The use of lidocaine hydrochloride as either a topical or intravenous agent has become a common practice for minimizing laryngospasm and the reflex cardiovascular effects resulting from upper airway manipulation. The efficacy and mechanism of action of lidocaine for this purpose remain unclear. We evaluated the effect of lidocaine on the laryngeal chemoreflex (LCR), mechanoreflex (LMR), and superior laryngeal nerve electrical stimulation adductor reflex (SLN-ESAR) in piglets.

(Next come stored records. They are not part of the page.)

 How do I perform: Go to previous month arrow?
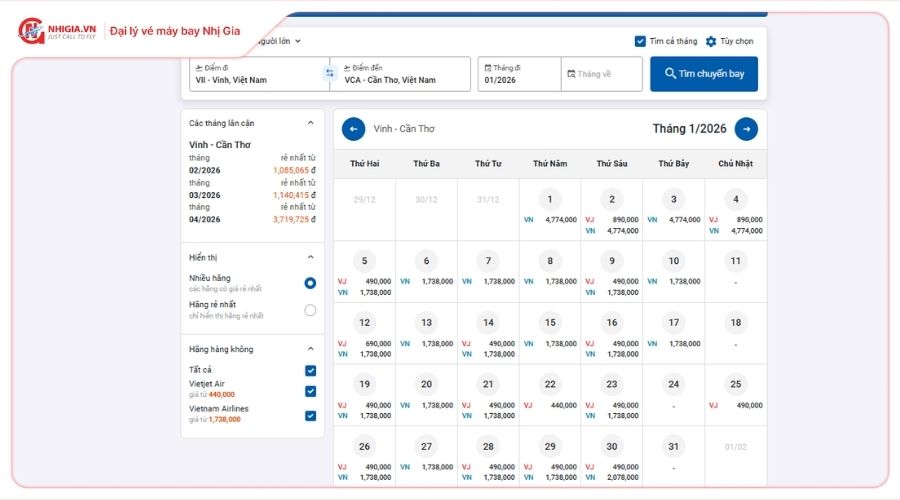pos(353,129)
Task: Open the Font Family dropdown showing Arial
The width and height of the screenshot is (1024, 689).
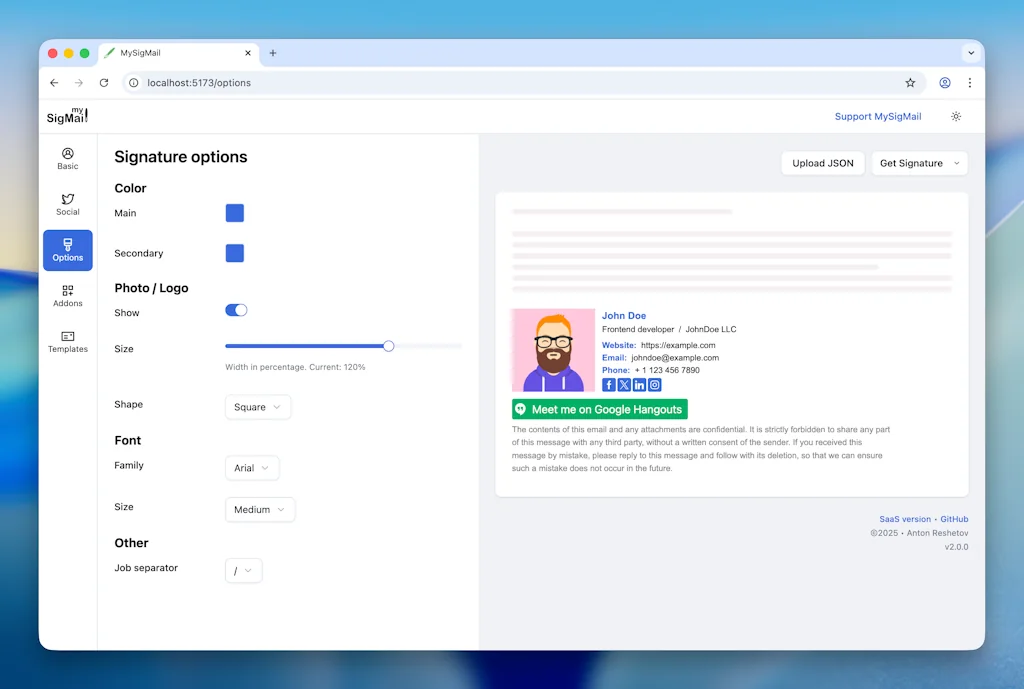Action: (252, 468)
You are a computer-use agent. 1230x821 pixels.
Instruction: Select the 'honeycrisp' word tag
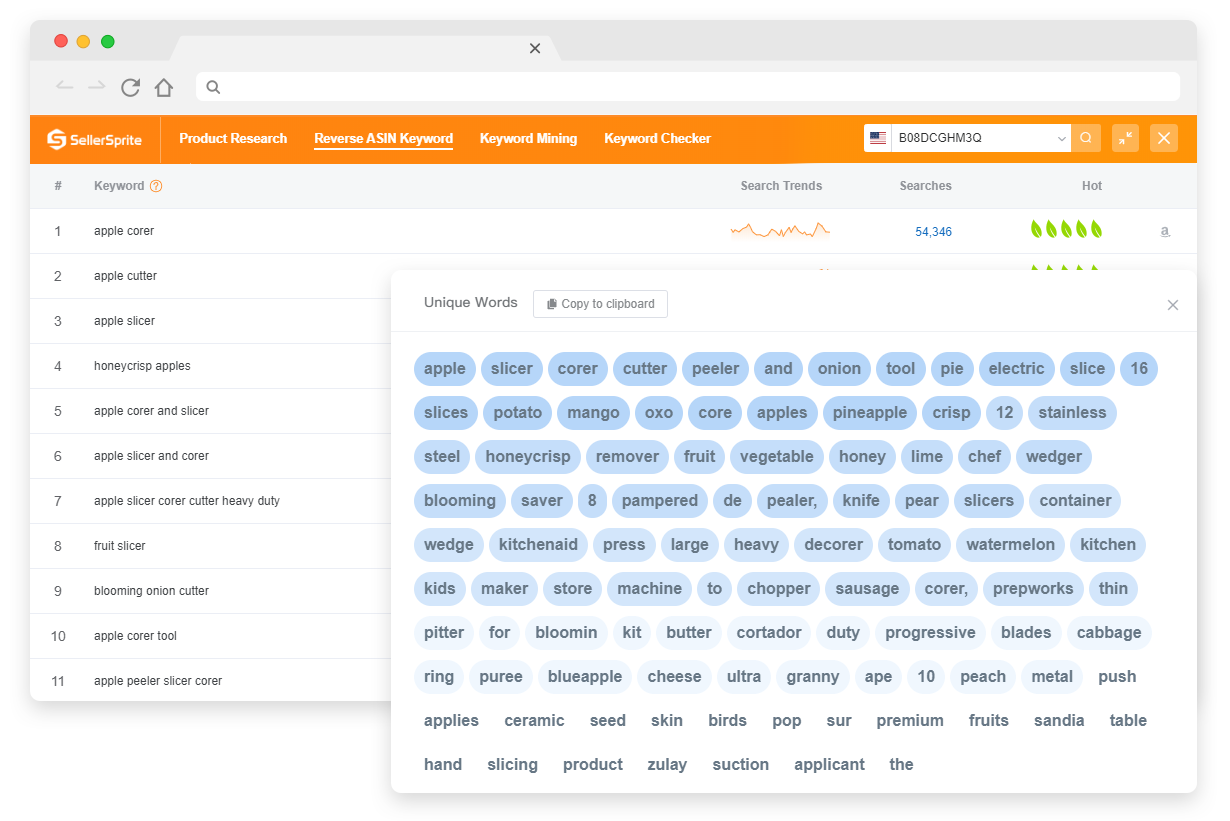(527, 457)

Cardiopulmonary responses were used to assess LCR and LMR. Latency following SLN stimulation was used to assess SLN-ESAR. Intravenous lidocaine hydrochloride at 3 mg/kg produced no suppression of the LCR, LMR, or latency (SLN-ESAR onset latency before lidocaine 11.7 ± 0.7 milliseconds, after lidocaine 12.2 ± 0.5 milliseconds; peak latency before lidocaine 13.2 ± 0.2 milliseconds, after lidocaine 13.4 ± 0.4 milliseconds). Topically applied lidocaine at the same dose eliminated both LCR and LMR responses in all animals, with return of reflex responses 15 minutes after application. No effect on the SLN-ESAR was seen with application of topical lidocaine. This study supports topical lidocaine as a suppressant of laryngeal mucosal neuroreceptors without central neural reflex effects. Intravenous lidocaine did not affect peripheral neuroreceptors, nor did it significantly affect the latency of the SLN-ESAR neural reflex arc. Intravenous and topical lidocaine differ in mechanism of action and efficacy with regard to modulation of reflex effects induced by laryngeal stimulation.